- **HOW TO COMPLETE THIS TASK**
Reproduce word for word, from the entries below, the line with "Significado de Nelson (58, 1407)", the line with "[Significado de Nuria] (98, 1478)", and every line between them, and nothing more.

- **PROVIDED INFORMATION**

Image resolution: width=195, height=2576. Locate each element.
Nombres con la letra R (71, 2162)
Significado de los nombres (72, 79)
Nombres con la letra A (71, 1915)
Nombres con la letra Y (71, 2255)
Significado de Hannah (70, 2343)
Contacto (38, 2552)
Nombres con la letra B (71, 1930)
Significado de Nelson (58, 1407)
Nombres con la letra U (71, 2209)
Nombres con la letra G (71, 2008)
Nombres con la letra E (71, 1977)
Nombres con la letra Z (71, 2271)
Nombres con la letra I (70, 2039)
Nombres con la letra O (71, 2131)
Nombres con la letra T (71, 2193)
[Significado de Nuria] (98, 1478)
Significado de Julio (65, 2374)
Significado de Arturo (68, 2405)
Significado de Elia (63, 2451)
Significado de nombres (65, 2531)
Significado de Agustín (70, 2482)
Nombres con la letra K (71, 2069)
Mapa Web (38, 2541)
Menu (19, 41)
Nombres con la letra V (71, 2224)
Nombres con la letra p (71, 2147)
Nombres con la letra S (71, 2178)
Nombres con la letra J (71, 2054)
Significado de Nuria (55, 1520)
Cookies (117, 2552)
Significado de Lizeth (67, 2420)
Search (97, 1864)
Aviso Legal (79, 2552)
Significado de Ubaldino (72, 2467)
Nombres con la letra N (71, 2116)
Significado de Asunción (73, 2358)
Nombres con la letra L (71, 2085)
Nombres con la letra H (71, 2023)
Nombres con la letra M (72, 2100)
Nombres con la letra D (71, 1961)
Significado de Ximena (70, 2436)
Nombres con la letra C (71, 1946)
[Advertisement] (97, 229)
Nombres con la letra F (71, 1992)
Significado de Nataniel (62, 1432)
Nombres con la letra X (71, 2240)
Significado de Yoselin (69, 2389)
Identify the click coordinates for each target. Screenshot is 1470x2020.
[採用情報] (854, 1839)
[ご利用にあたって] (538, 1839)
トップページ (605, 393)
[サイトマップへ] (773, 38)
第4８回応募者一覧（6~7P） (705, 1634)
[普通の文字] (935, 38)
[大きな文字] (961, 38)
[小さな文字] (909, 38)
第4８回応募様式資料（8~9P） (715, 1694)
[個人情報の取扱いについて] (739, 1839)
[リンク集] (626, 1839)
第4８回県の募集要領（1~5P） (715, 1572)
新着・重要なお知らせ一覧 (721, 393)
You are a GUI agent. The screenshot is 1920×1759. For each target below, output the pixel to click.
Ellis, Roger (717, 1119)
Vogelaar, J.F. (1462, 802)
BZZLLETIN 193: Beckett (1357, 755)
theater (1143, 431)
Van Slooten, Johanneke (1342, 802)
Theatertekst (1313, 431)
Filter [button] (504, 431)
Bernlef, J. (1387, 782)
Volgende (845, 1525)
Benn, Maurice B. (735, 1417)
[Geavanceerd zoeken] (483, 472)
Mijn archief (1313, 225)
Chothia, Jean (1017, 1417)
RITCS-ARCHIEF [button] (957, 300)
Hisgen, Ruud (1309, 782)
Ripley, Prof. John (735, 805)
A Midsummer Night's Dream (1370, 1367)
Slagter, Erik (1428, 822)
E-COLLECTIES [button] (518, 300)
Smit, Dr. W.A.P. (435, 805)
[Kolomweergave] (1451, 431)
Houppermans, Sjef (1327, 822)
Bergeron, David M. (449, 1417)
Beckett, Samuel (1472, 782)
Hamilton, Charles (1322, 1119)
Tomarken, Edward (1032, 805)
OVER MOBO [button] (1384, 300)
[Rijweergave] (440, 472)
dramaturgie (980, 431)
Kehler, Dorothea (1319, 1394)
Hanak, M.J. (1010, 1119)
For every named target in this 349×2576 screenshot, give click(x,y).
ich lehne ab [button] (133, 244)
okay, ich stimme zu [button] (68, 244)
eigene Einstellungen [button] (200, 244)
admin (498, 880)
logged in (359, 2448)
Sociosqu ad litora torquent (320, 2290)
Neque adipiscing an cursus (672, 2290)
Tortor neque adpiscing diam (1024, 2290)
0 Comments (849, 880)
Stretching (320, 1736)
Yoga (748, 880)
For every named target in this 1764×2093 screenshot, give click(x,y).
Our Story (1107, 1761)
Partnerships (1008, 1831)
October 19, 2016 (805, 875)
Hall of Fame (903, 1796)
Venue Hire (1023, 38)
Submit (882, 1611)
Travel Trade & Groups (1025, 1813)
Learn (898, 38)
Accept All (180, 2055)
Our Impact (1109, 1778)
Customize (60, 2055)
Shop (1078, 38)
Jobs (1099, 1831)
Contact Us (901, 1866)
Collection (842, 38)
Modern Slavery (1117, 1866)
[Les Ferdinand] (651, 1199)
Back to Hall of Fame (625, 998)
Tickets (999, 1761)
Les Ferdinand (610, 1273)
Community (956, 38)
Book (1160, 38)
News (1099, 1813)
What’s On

- **SOLUTION BELOW**
Significado de Nelson (58, 1407)
Nombres con la letra U (71, 2209)
Nombres con la letra G (71, 2008)
Nombres con la letra E (71, 1977)
Nombres con la letra Z (71, 2271)
Nombres con la letra I (70, 2039)
Nombres con la letra O (71, 2131)
Nombres con la letra T (71, 2193)
[Significado de Nuria] (98, 1478)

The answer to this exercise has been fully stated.